1985 spy novel by Len Deighton

London Match is a 1985 spy novel by Len Deighton, concluding the first of three trilogies about Bernard Samson, a middle-aged and somewhat jaded intelligence officer working for the British Secret Intelligence Service (MI6). London Match is part of the Game, Set and Match trilogy, being preceded by Berlin Game and Mexico Set. This trilogy is followed by the Hook, Line and Sinker trilogy and the final Faith, Hope and Charity trilogy.
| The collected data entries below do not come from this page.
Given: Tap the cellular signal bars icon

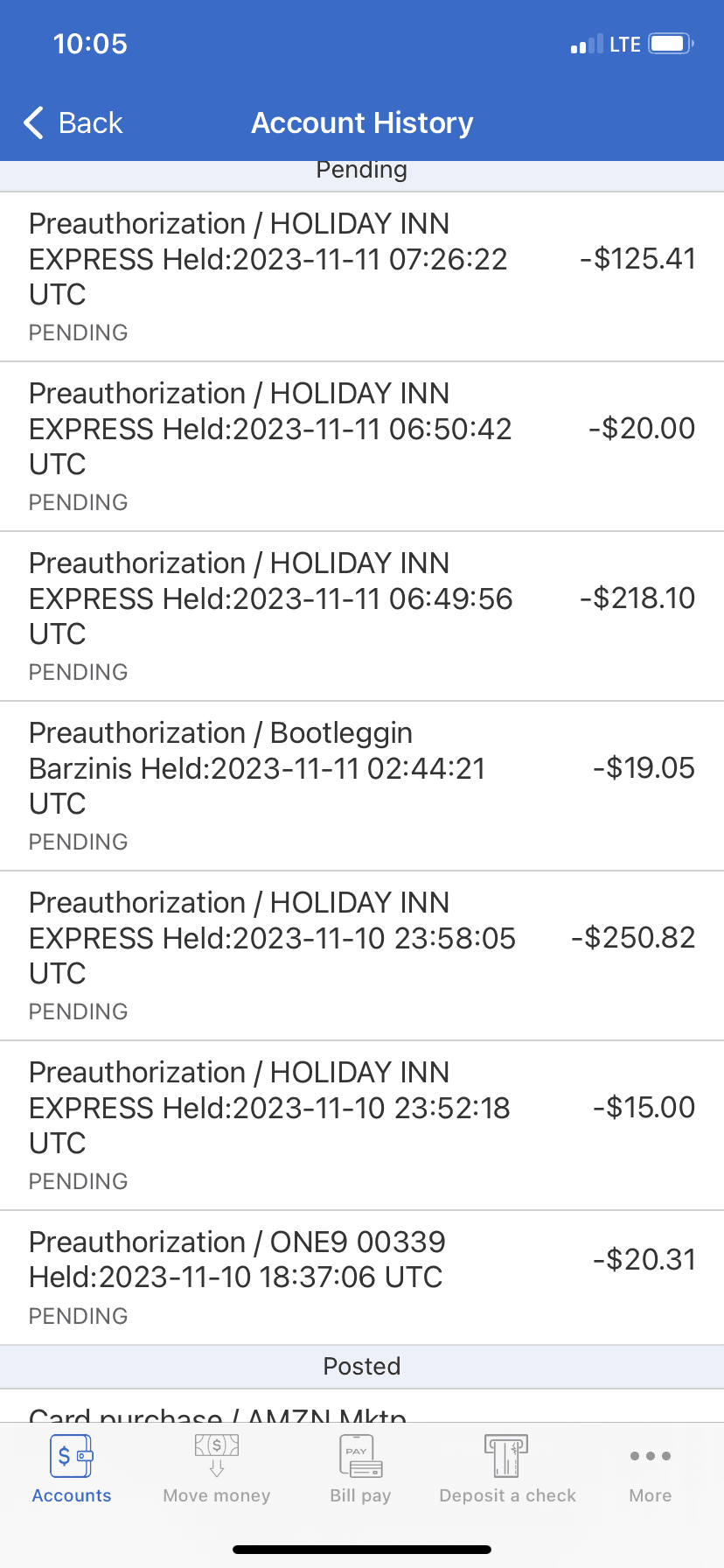Looking at the screenshot, I should click(586, 45).
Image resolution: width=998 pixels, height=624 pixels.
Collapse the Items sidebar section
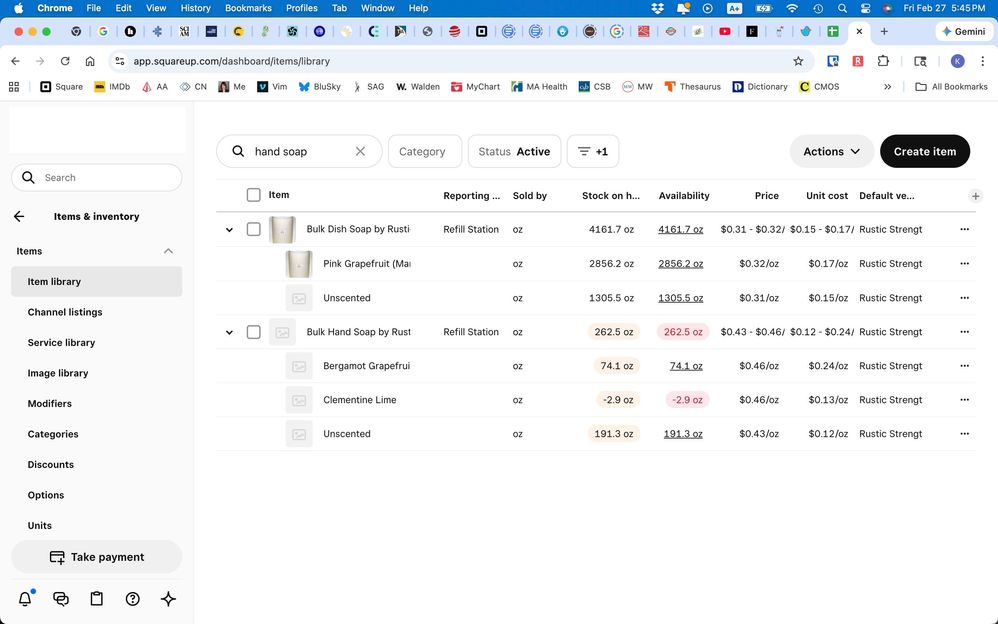168,251
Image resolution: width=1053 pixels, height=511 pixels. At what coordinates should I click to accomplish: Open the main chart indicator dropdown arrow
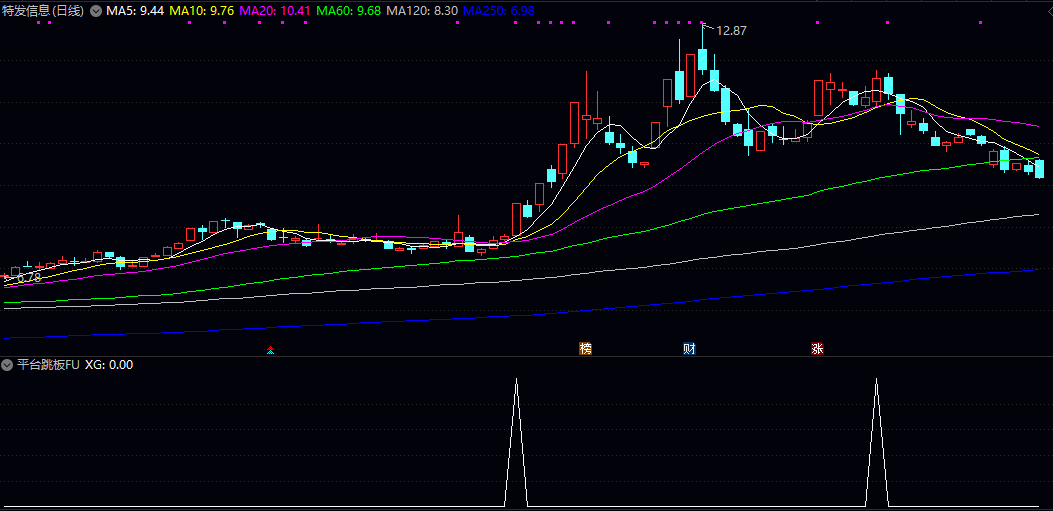[96, 10]
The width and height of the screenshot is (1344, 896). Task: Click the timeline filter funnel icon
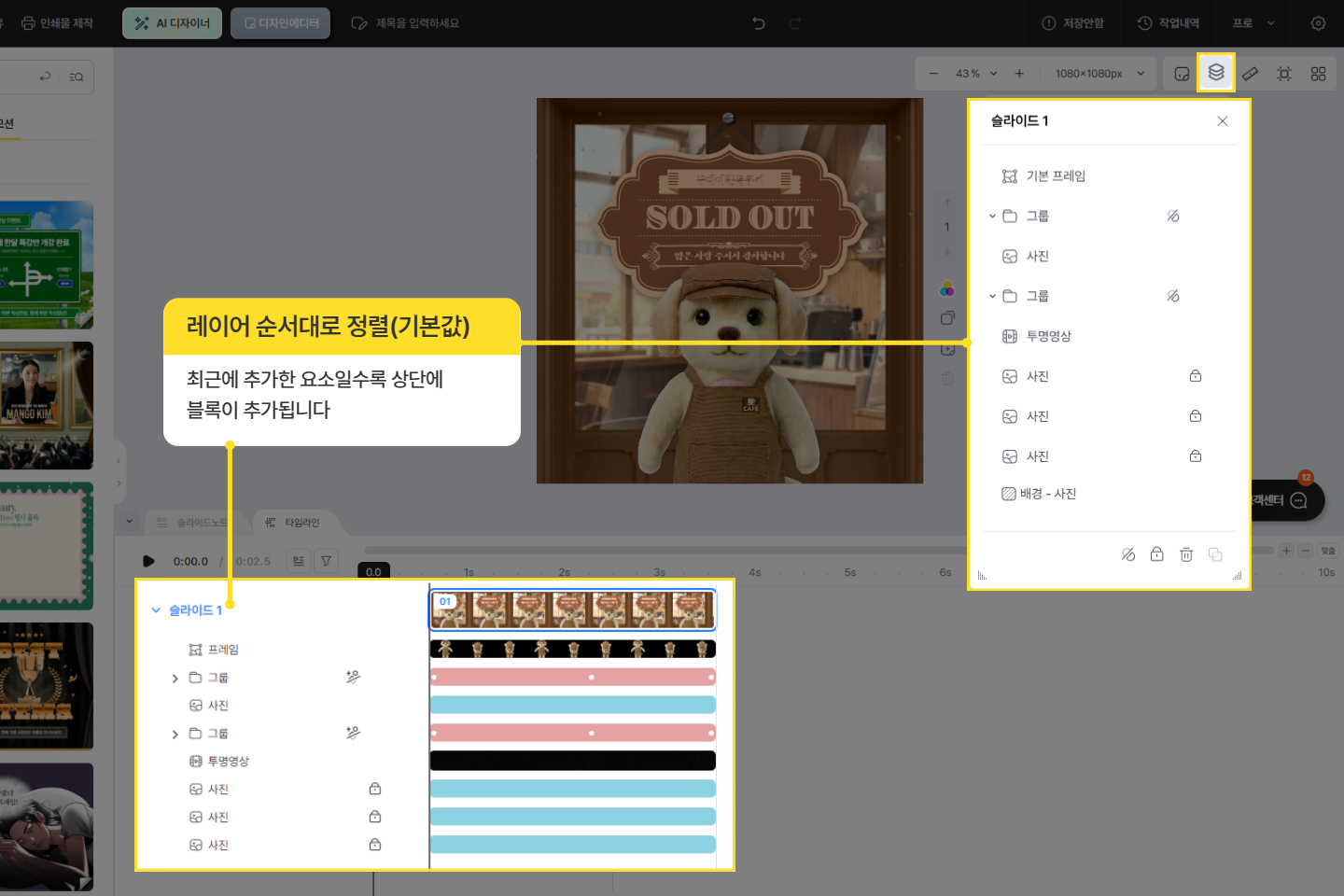pyautogui.click(x=326, y=561)
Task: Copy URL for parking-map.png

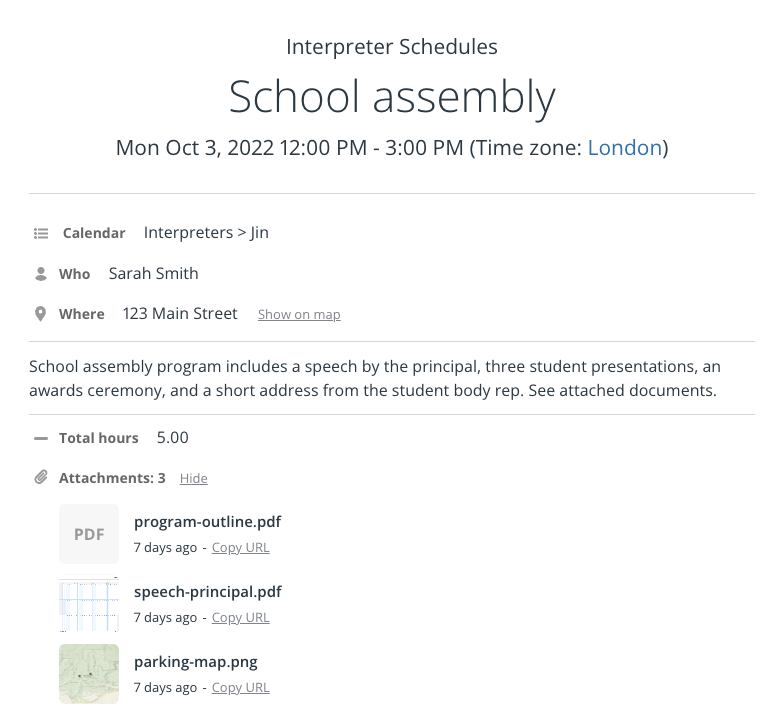Action: coord(240,688)
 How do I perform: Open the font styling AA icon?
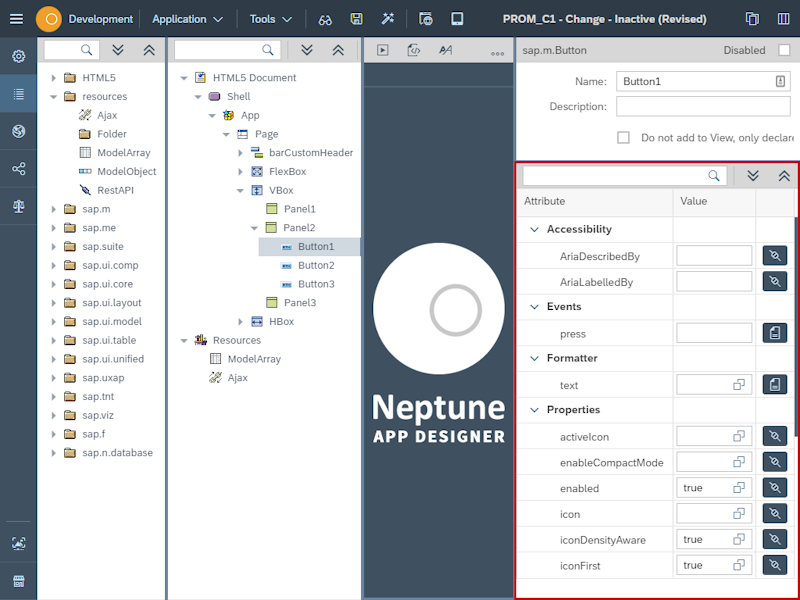443,50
Deighton's novel Winter (1987) is a prequel to the nine novels, covering the years 1900-1945 and providing the backstory to some of the characters.

London Match concludes the story that began with Berlin Game, where Bernard Samson's wife Fiona was unmasked as a KGB double agent and was forced into defecting, and that was continued in Mexico Set, where Bernard Samson assisted the defection of Erich Stinnes, his KGB opposite number.

==Plot summary==
Samson suspects that there is a traitor within his department of MI6, due to the appearance of a memorandum which was leaked to the KGB. It transpires that it is part of a plot conducted by his wife—now working for East German intelligence—to frame his superior, Bret Rensselaer, as a KGB agent. When Samson's old friend Werner Volkmann is arrested by the East German police Samson organizes an unauthorised exchange of defector Erich Stinnes for him, but the operation ends in a shoot-out on the Berlin U-Bahn.

==Adaptations==
Bernard Samson was played by Ian Holm and Fiona Samson by Mel Martin in a 1988 Granada Television adaptation of the first trilogy, entitled Game, Set and Match, transmitted as twelve 60 minute episodes. Filmed on location in Berlin and Mexico, the project included a large international cast with 3,000 extras and a budget of $8 million. While critically acclaimed, the ratings for the series were a disaster. It was adapted by John Howlett and directed by Ken Grieve and Patrick Lau.